Last Updated: Fri, 13 Apr 2012 15:39:00 +1000

The Australian Government is under pressure to accelerate plans to remove a sunken ship blocking Christmas Island's only port.

The 4,000 tonne freighter the MV Tycoon was smashed against the cliffs at Flying Fish Cove by five-metre seas in January.

Since then, the port has been closed while authorities waited for calmer weather to salvage the wreck.

The sunken freighter has forced ships to go through the time-consuming task of unloading cargo offshore using barges.

Gordon Thompson from the Christmas Island Union of Workers says the situation is unacceptable and needs to be resolved immediately.

"It's certainly a continuing impediment to operations on Christmas Island. It needs to be resolved as soon as possible," he said.

The Australian Government says removal of the wreck is a priority but it has exhausted all options to force the ship owner's to salvage the ship.

A spokesman for the Department of Regional Australia says the department has informed the owner that the Australian Maritime Safety Authority will oversee removal of the wreck.

However, the department says it cannot say when the wreck will be removed, or who will conduct the salvage operation.

Mr Thompson says Christmas Island residents need to have the situation resolved quickly.

"The government needs to get the salvage experts in immediately to remove the hulk so we can resume proper supply lines for our supply ship," he said.
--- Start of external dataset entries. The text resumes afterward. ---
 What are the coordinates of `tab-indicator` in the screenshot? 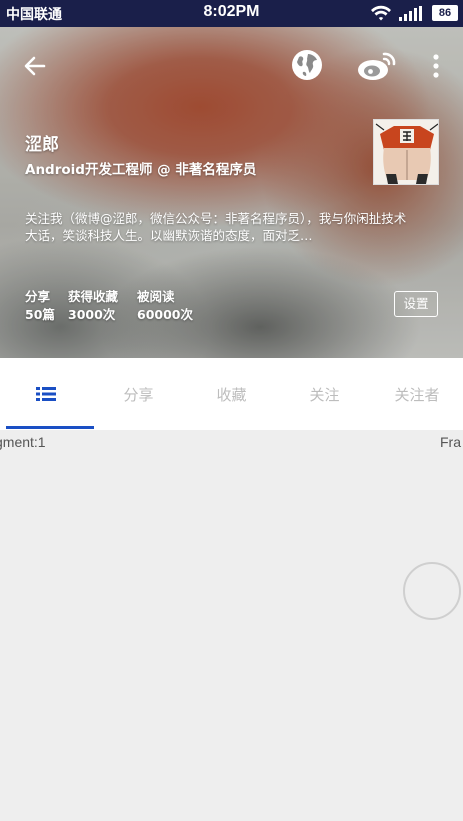 It's located at (50, 428).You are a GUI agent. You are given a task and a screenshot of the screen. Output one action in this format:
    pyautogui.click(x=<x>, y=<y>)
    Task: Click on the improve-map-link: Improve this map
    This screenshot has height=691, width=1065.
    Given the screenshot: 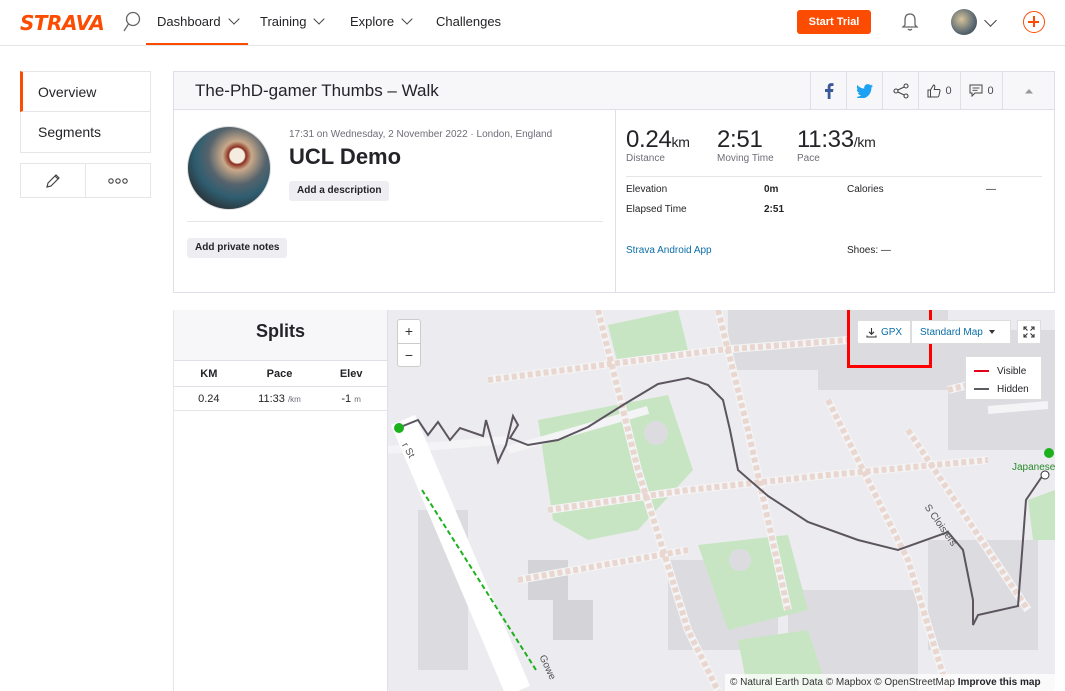 What is the action you would take?
    pyautogui.click(x=1000, y=682)
    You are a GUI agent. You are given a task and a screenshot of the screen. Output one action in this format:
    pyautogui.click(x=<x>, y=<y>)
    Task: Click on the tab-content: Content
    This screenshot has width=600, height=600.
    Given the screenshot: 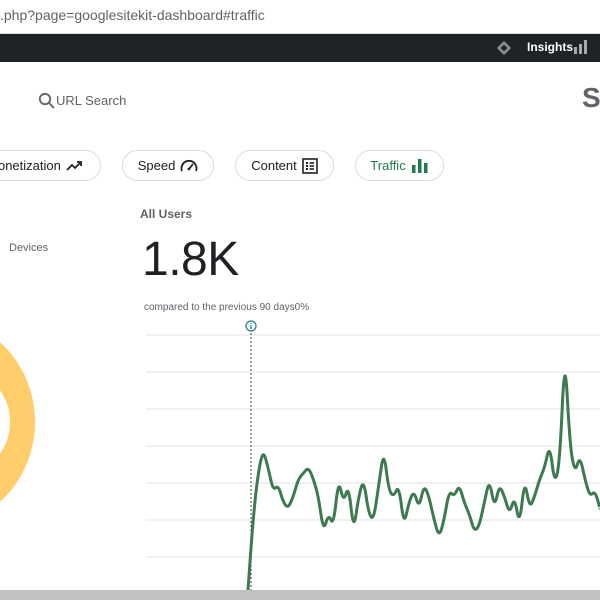 What is the action you would take?
    pyautogui.click(x=284, y=166)
    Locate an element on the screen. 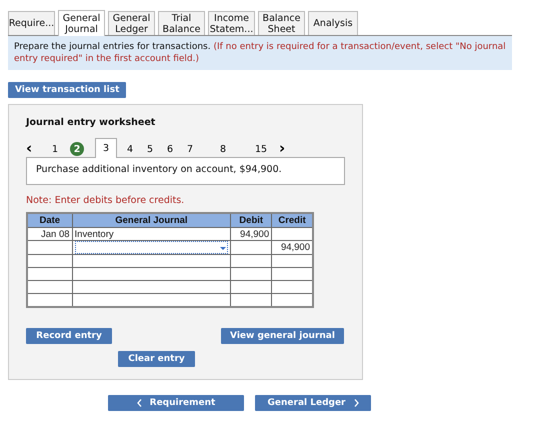  credit-field: 94,900 is located at coordinates (292, 247).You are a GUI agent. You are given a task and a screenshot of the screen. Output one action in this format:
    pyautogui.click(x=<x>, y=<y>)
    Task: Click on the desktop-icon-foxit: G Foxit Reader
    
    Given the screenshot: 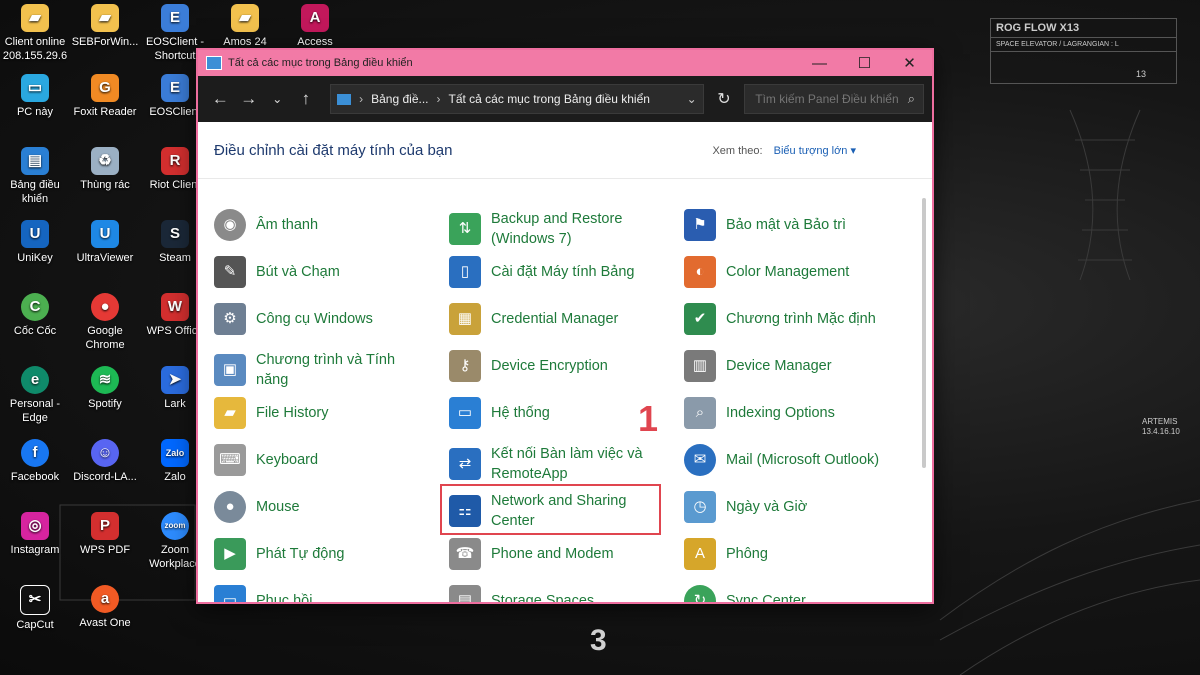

Mr Thompson says while authorities had to wait for calm weather, the government must take immediate action to restore normal port operations.

"The squall season has abated. Ideally the government would have ensured that the salvage operator was ready to go as soon as the weather permitted but that hasn't been the case."

The government says it is trying to limit the impact of the ship wreck on the community and is already paying the additional cost of unloading cargo offshore.